The key words here are migration and assimilation, in this case of Mexican itinerant laborer Cándido and his young, pregnant wife, América. Boyle cleverly and effectively frames their story and the story of the Southern Californians, Delaney and Kyra, within assimilations of older migration stories: Voltaire's "Candide" and Steinbeck's "Grapes of Wrath." The alternately ironic and literal invocation of these two older works allows Boyle to infuse "The Tortilla Curtain" with both the black-comic tendencies of Voltaire's novella and the portrayal and condemnation of social injustices so central to Steinbeck's masterpiece.

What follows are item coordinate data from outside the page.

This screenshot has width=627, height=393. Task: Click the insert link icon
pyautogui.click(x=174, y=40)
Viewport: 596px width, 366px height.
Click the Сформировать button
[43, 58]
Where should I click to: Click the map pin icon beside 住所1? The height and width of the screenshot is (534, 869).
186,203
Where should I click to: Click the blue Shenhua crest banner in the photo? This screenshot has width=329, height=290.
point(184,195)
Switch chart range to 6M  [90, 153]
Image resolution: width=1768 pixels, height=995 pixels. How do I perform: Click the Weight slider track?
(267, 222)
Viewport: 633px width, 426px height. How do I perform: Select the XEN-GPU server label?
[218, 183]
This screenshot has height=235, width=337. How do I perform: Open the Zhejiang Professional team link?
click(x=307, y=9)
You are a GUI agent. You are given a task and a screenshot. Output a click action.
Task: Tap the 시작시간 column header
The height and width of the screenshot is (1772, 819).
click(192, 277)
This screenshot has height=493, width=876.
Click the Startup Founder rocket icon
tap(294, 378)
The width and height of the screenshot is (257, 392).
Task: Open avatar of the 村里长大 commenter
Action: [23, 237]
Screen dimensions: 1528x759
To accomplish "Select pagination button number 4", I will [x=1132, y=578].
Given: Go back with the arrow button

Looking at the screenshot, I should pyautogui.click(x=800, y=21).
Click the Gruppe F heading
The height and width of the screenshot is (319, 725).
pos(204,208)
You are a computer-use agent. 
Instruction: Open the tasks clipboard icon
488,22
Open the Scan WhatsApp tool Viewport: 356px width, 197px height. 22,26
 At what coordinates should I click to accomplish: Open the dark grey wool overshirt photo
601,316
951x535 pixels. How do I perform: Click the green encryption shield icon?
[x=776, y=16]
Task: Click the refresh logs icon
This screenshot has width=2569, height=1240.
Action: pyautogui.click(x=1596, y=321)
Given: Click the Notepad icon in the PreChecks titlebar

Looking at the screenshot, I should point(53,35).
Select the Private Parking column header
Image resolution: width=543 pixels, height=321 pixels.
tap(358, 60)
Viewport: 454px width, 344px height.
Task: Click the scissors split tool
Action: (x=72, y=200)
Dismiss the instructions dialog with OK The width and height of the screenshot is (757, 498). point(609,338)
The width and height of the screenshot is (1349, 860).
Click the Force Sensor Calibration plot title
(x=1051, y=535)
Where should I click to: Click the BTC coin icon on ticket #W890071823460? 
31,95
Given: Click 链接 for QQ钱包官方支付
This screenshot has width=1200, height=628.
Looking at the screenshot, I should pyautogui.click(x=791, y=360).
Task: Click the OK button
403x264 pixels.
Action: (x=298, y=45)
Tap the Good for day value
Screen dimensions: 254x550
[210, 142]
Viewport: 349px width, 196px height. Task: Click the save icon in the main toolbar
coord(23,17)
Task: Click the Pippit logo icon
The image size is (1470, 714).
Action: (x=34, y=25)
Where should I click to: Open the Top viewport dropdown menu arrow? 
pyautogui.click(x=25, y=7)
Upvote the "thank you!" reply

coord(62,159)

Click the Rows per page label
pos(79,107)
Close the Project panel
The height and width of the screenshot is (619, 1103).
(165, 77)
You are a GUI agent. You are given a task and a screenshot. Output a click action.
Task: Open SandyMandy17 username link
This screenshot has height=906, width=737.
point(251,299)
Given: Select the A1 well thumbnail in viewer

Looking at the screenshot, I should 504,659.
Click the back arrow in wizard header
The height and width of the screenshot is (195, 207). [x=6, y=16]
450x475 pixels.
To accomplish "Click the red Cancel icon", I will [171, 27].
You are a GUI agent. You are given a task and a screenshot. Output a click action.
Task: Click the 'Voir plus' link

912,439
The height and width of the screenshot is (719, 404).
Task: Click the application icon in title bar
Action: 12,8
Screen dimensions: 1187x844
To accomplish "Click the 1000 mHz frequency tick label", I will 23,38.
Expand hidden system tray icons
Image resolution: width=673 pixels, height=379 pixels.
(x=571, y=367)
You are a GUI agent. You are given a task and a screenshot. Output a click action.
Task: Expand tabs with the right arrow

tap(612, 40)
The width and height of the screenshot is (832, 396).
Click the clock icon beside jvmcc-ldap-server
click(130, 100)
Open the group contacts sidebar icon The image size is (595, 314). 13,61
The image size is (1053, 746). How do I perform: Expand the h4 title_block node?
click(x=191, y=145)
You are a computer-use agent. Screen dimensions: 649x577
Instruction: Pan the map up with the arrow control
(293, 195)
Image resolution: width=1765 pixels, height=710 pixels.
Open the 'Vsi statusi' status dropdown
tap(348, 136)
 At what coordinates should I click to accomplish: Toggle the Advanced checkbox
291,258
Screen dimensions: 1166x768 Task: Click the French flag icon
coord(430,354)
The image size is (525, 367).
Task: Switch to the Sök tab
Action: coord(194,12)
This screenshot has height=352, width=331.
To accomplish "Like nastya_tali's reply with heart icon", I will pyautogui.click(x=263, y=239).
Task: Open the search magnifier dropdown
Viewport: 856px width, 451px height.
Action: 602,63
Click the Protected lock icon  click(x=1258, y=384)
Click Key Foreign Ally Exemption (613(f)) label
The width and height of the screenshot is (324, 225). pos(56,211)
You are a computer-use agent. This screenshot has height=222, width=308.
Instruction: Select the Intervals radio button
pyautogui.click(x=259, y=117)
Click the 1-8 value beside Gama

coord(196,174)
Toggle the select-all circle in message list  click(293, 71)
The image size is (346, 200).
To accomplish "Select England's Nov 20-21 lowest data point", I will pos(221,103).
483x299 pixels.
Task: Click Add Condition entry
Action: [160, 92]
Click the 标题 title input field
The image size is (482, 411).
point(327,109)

Nicely paced and well-written, Boyle permits the chapters to alternate between the Americans and the newly-arrived Mexicans until, in a powerful narrative moment towards the end, once it has become apparent that the two worlds are inextricably intertwined, the chapters begin to deal with both halves of the novel's world at once. Not only does the plot start to move even more quickly at this point, but the tensions are doubled, and the sense of too many people and not enough room that dogs the thinking of many of the American characters in "The Tortilla Curtain" makes itself starkly felt.

Strangely, it's at precisely this point that things start to feel less tight. The carefully plotted earlier sections of the novel make it all the more apparent that Boyle seems to be throwing things in during the last few chapters (where did Delaney's gun suddenly come from, for example?) in a sort of hasty authorial clean-up. Likewise, the nuance and complexity begin to devolve into a preachiness that is hammered home in the novel's final line; Boyle seems to have tired of the legitimate difficulty of the situation, and instead finally delivers us a hero.

Still, this novel is well worth the time. It is an often funny, often heartbreaking read. Even some of the less likable characters are rendered in a friendly manner, and this makes the whole world of "The Tortilla Curtain" feel very real. But even more real than the novelistic world of Boyle's creation are the painful political and social problems to which he rightfully draws our attention.